* Data provided
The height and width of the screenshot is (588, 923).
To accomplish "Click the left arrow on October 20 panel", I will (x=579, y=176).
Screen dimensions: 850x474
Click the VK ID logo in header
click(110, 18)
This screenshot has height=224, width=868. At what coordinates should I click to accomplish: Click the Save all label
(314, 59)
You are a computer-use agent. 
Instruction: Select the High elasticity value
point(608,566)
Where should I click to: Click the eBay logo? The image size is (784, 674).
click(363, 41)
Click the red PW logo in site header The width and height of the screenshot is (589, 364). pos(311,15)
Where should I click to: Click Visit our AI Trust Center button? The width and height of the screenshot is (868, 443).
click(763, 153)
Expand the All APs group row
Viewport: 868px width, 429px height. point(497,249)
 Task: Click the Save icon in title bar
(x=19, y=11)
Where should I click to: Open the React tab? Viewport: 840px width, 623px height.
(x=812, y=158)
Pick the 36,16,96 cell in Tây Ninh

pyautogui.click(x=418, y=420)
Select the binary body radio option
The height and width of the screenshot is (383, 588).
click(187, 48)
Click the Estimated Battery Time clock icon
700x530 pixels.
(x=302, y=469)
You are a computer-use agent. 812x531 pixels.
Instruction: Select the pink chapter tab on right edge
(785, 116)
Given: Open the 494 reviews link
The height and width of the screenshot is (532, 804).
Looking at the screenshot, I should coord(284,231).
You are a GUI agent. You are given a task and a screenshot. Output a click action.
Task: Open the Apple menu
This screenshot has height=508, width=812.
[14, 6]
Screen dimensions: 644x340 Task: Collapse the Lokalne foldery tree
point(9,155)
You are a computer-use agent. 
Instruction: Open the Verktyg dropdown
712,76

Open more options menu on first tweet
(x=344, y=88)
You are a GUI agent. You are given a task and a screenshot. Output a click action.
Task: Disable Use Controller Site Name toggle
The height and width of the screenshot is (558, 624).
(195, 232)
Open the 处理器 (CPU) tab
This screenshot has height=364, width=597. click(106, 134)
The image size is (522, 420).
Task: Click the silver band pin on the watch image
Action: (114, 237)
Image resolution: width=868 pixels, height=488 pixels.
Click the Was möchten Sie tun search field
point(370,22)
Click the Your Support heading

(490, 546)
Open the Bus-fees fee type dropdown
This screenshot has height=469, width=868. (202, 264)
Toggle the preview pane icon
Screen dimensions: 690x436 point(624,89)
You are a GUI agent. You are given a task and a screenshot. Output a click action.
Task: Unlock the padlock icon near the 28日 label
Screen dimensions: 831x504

* Assigned task
Starting at the line that contains "Task: Unlock the", output each remaining line of the listing, the last line included, exactly as it appears.

* Solution to this exercise
Task: Unlock the padlock icon near the 28日 label
Screen dimensions: 831x504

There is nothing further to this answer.